Kafka offered to help her look for the doll and arranged to meet her the next day at the same spot. Unable to find the doll he composed a letter from the doll and read it to her when they met.

“Please do not mourn me, I have gone on a trip to see the world. I will write you of my adventures.” This was the beginning of many letters. When he and the little girl met he read her from these carefully composed letters the imagined adventures of the beloved doll. The little girl was comforted.

When the meetings came to an end Kafka presented her with a doll. She obviously looked different from the original doll. An attached letter explained: “my travels have changed me... “

Many years later, the now grown girl found a letter stuffed into an unnoticed crevice in the cherished replacement doll. In summary it said: “every thing that you love, you will eventually lose, but in the end, love will return in a different form.”

There are many versions of the story of Kafka and the doll.
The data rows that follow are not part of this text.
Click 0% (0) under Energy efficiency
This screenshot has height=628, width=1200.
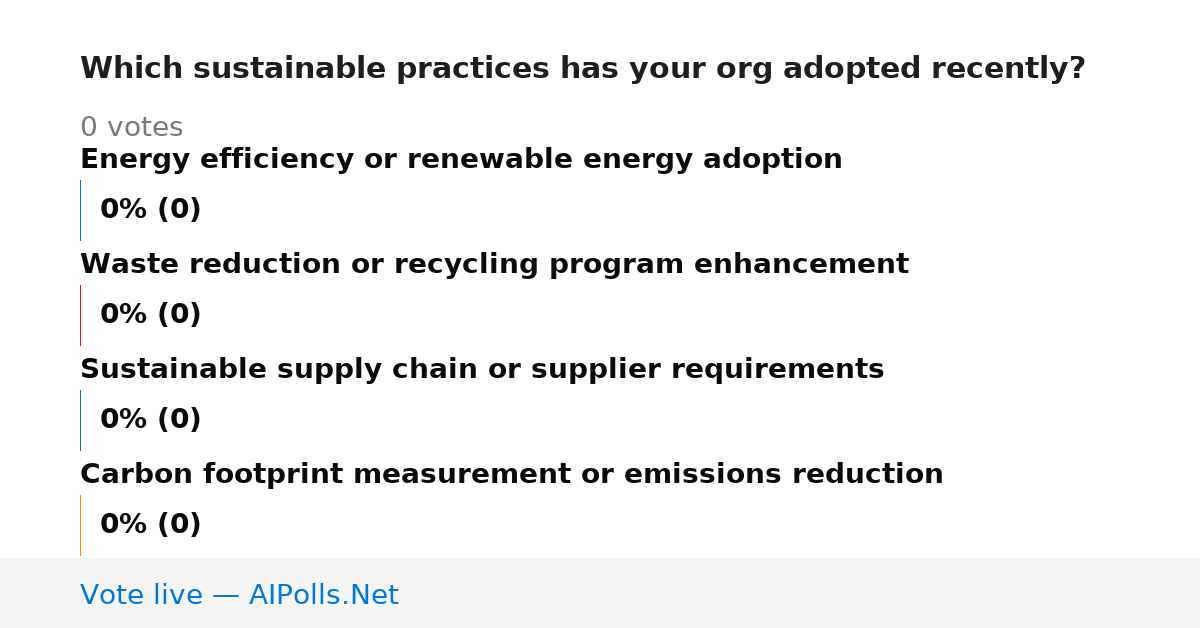coord(150,210)
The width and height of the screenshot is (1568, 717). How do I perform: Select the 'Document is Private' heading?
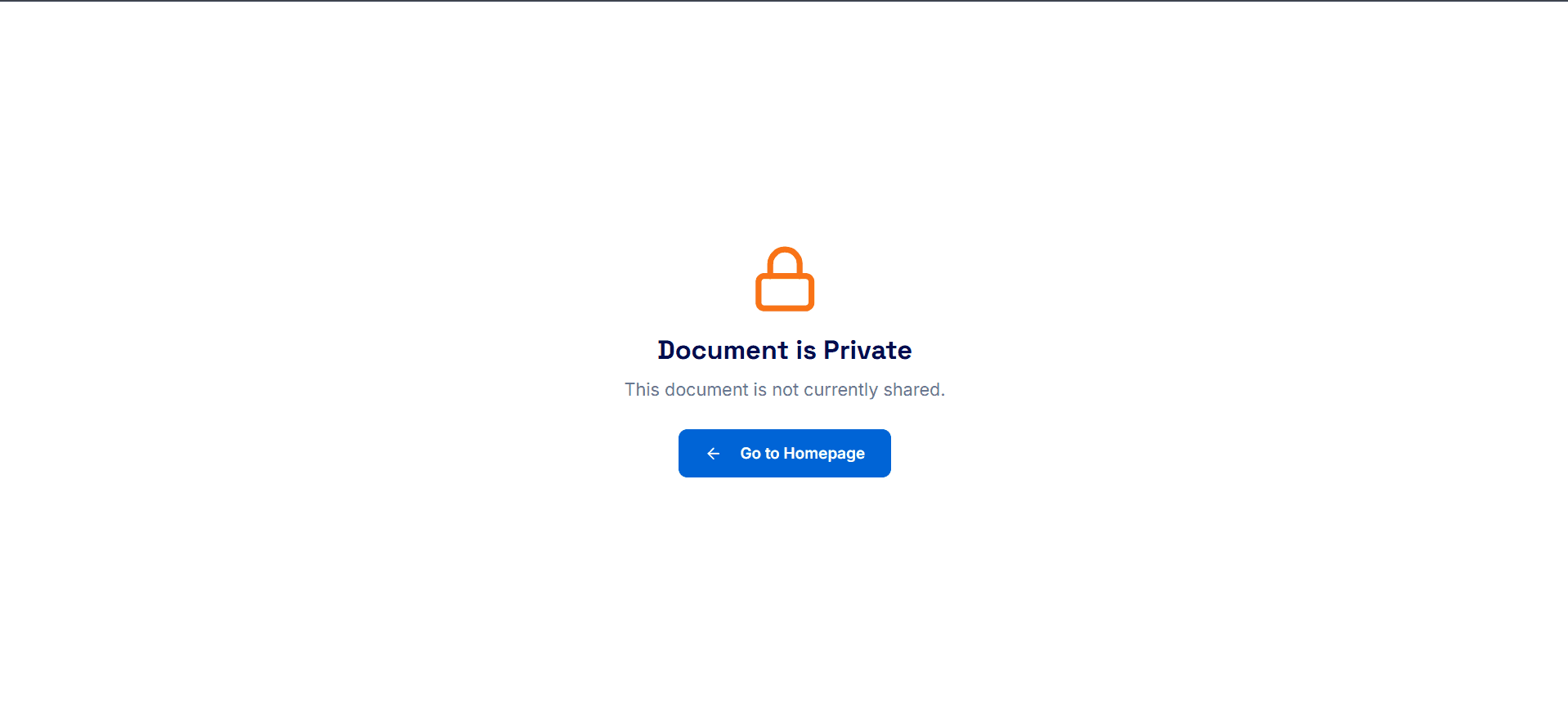coord(784,350)
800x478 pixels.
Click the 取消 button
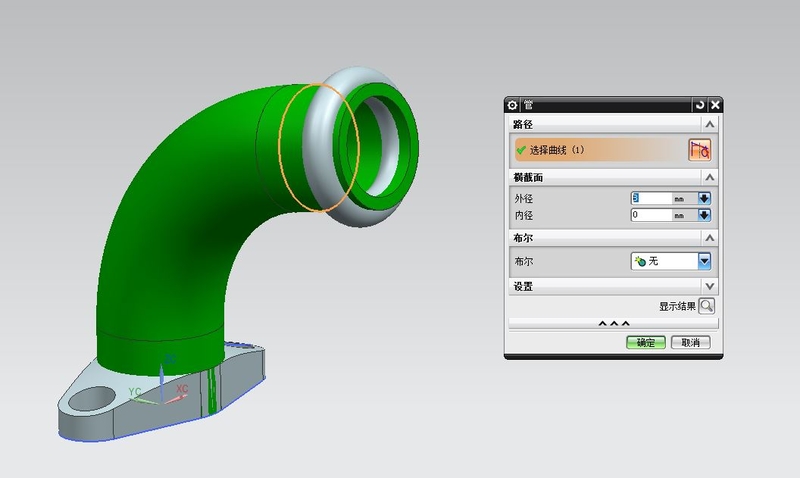click(691, 342)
I heard this one from Tara Brach, psychologist and Buddhist meditation teacher in Washington D.C.

Only after many tellings am I able to relay this story without crying. And I have found that when I tell it to others young or old, my listener is invariably moved, occasionally bursting into tears.

When I went online to find confirmation for the story, I found one source that referred to it as a “healing story.” That seems right. For whether this actually ever happened the story is real and true and provides a template for healing.

For me there are two wise lessons in this story: Grief and loss are ubiquitous even for a young child. And the way toward healing is to look for how love comes back in another form.

I think there are advantages to viewing grief as omnipresent, an inescapable part of being a human being. Grief encompasses far more than the loss of a loved one, although that is perhaps its most profound manifestation. The loss of the doll in the story is devastating to the little girl. This is what moves Kafka to create the wonderful stories of travel and adventure. He perceived the depth of her pain. It is reported that he put as much time and care into creating these letters for the little girl as he did in other writings.

Holding the perspective of the universality of loss, helps us with shame and loneliness. If a profound grief reaction to divorce or children leaving home or the loss of a pregnancy, or unemployment, or retirement, or having to confront the limitations of our children, or aging, or the loss of health is something I share with my fellow beings, I am less alone. And I don’t have to be ashamed that I feel the way I do, for shame is part of the legacy of isolation.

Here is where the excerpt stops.